Task
One range is to be output from the listing below, exactly as written: the line with "Task: Cancel the booking via Avboka" to the line with "The image size is (1372, 882).", both kept.

Study material
::::::

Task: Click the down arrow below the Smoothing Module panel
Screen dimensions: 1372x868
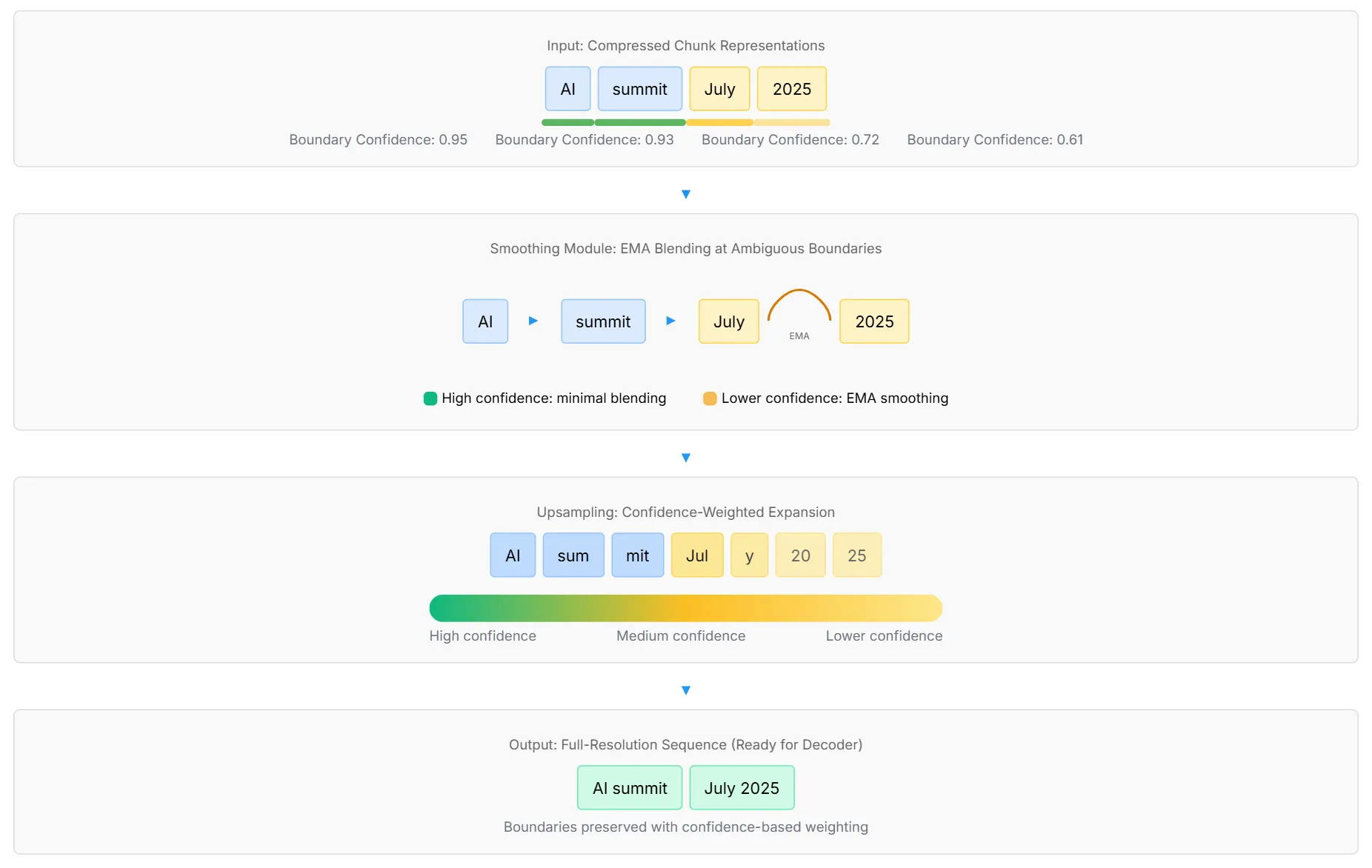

::::::

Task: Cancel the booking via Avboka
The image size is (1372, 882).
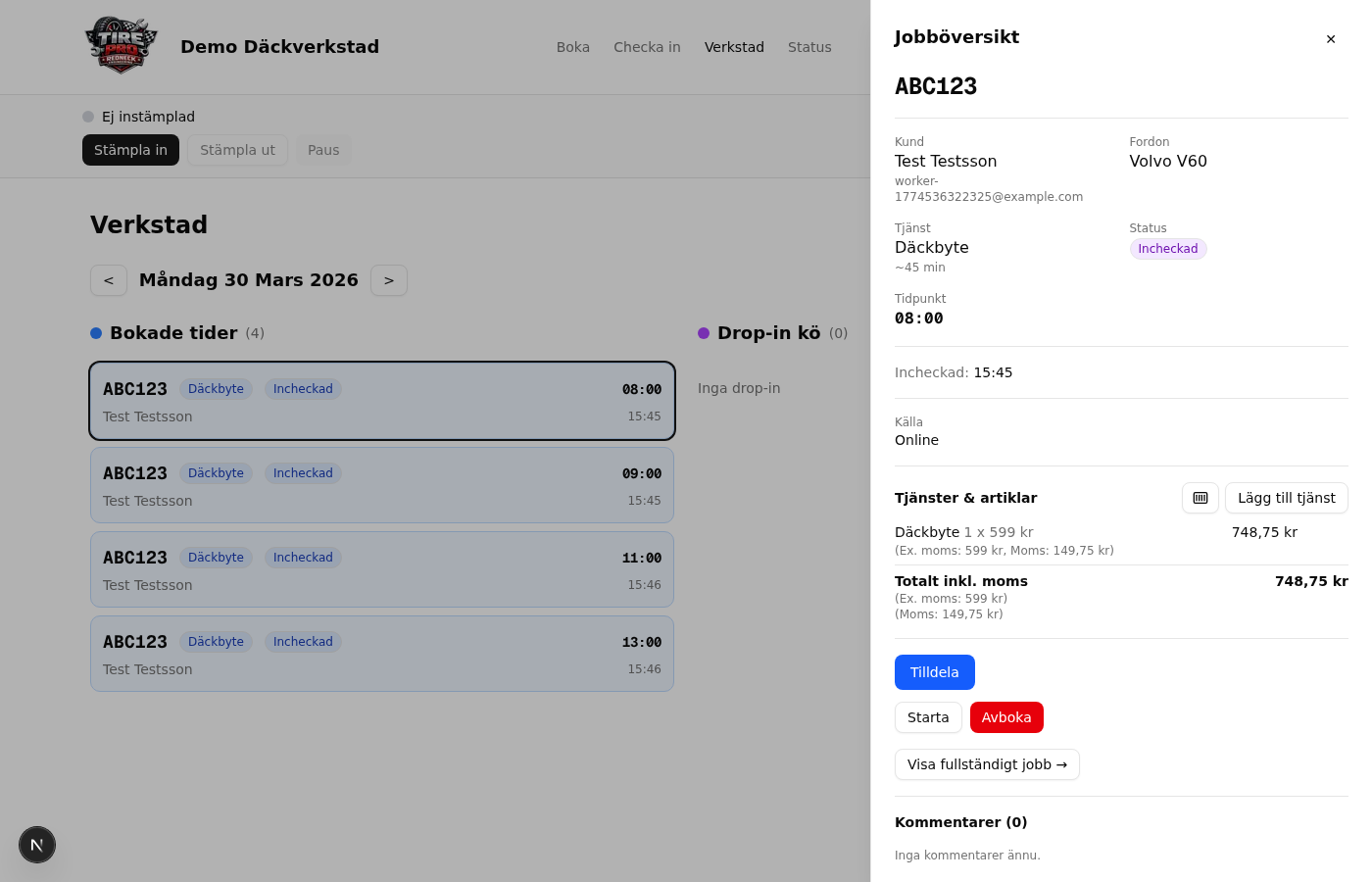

::::::

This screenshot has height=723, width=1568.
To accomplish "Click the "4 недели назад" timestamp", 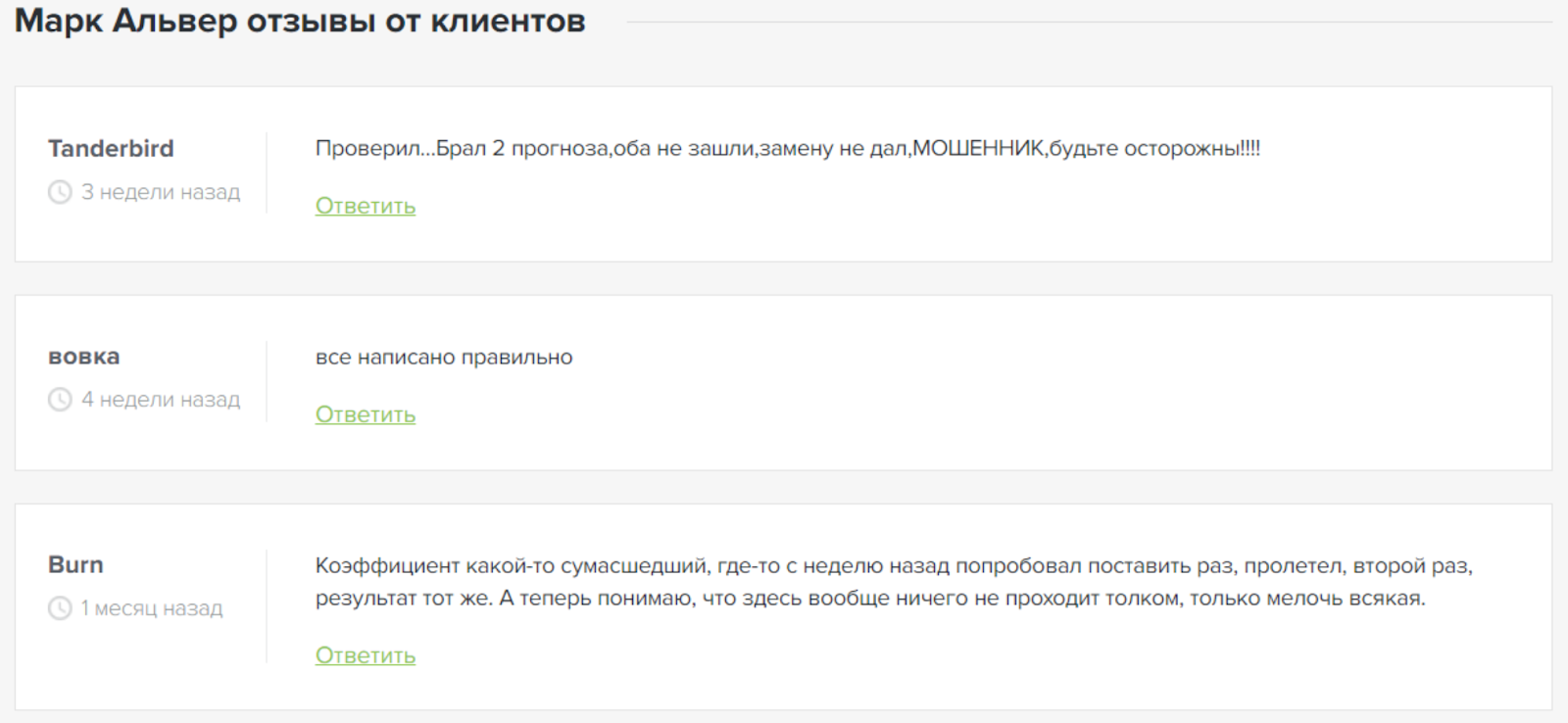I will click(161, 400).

::::::

Solution for this exercise
Task: Cancel the booking via Avboka
The image size is (1372, 882).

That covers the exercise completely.